Tag Archive for: Recipe

Speculoos Butter Cups

07 Jul
July 7, 2014

The first rule of Sweet Swap, you don’t talk about Sweet Swap. Hmmm, okay not quite true, we want you to all shout to the high heavens that registrations for The Sweet Swap are now open.

Let’s try again …

The first rule of Sweet Swap, you must make a sweet that hasn’t appeared on your blog before. This rule is true and is a must.

Speculoos Butter CupsThat particular rule made me not want to share this recipe with you. This amazing recipe is a twist on the very popular peanut butter cups. Apologies to those three that end up being matched to me and receive my sweets. You wont be getting these babies!
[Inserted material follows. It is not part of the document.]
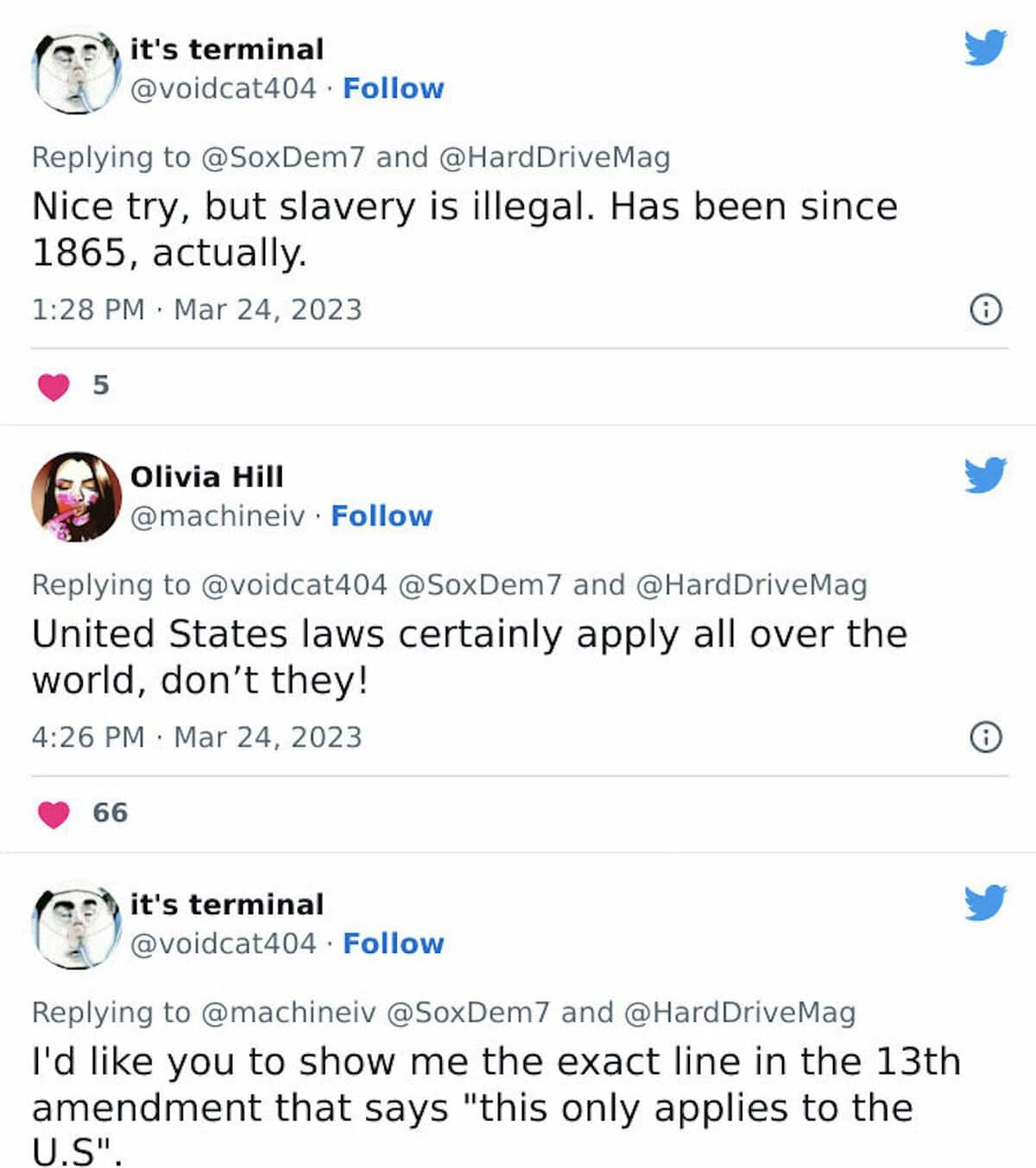
Task: Follow @machineiv
Action: click(382, 515)
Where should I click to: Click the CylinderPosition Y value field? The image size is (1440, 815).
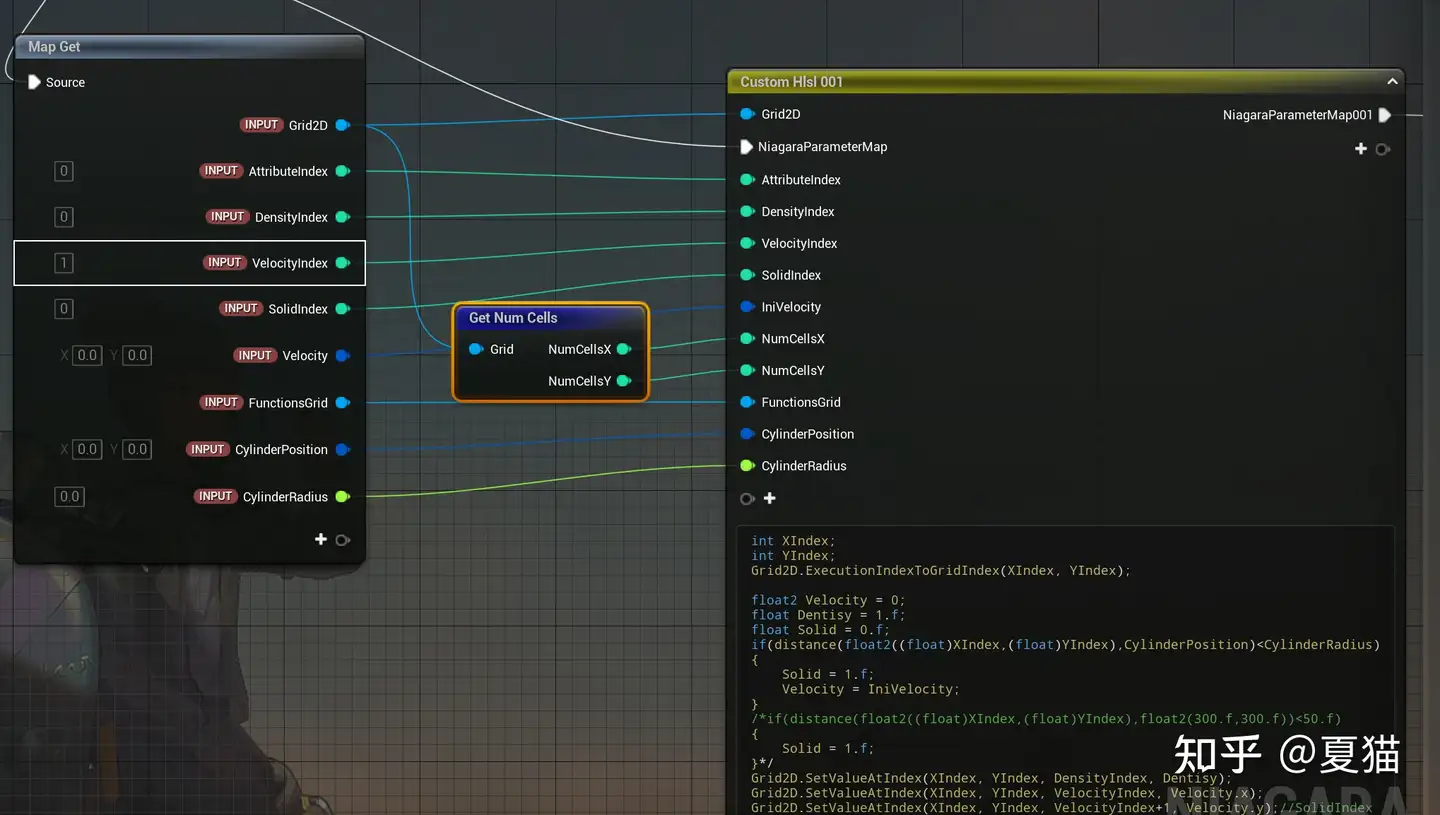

I apologise because these are f@#king good. I have to thank Amanda and her partner Scotty for bringing this YouTube clip to my attention. It sums up perfectly how I feel about these chocolates.

I didn’t use Biscoff in my recipe. There are quite a few brands that make Speculoos cookie butter. Yup, it’s made out of ……. cookies, as per the clip. The brand I got my hands on was Thierry’s. Just like peanut butter, you can buy smooth or crunch. I used crunchy for this recipe to give the chocolates some extra texture. It worked brilliantly. If you can’t get your hands on crunchy, smooth will work just as well.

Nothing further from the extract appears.